Click-target data
▬▬▬▬▬▬▬▬▬▬

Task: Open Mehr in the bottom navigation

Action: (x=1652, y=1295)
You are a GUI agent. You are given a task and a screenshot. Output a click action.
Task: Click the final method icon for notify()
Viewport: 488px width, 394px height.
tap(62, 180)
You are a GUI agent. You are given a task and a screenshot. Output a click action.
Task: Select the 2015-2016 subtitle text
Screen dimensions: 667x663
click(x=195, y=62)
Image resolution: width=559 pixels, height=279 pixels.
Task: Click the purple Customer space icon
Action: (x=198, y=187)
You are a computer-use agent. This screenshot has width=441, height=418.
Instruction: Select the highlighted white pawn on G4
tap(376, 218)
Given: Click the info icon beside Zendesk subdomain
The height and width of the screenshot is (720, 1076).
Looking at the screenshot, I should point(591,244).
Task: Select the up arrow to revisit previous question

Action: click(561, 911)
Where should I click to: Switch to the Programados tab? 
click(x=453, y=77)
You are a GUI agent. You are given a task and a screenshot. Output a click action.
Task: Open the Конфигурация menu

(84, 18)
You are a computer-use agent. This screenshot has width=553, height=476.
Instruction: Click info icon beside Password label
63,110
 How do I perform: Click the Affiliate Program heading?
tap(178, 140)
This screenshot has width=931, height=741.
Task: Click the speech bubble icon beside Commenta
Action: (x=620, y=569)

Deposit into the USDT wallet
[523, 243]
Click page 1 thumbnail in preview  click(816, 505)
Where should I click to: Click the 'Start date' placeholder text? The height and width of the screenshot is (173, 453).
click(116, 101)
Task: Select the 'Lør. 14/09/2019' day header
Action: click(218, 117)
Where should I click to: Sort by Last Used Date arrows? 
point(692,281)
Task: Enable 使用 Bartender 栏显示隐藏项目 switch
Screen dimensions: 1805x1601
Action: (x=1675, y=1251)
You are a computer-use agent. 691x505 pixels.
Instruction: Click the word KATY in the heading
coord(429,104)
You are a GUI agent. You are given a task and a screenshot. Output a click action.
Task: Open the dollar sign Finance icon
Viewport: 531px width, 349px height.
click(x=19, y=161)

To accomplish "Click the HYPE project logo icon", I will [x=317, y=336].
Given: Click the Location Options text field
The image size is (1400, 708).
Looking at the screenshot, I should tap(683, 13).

▬▬▬▬▬▬▬▬▬▬

Please copy out the material above exactly, from the line containing "Where should I click to: Click" through the end of the material, both ends included.

Written solution
Where should I click to: Click the 'Start date' placeholder text? The height and width of the screenshot is (173, 453).
click(116, 101)
Task: Select the 'Lør. 14/09/2019' day header
Action: click(218, 117)
Where should I click to: Sort by Last Used Date arrows? 
point(692,281)
Task: Enable 使用 Bartender 栏显示隐藏项目 switch
Screen dimensions: 1805x1601
Action: (x=1675, y=1251)
You are a computer-use agent. 691x505 pixels.
Instruction: Click the word KATY in the heading
coord(429,104)
You are a GUI agent. You are given a task and a screenshot. Output a click action.
Task: Open the dollar sign Finance icon
Viewport: 531px width, 349px height.
click(x=19, y=161)

To accomplish "Click the HYPE project logo icon", I will [x=317, y=336].
Given: Click the Location Options text field
The image size is (1400, 708).
Looking at the screenshot, I should tap(683, 13).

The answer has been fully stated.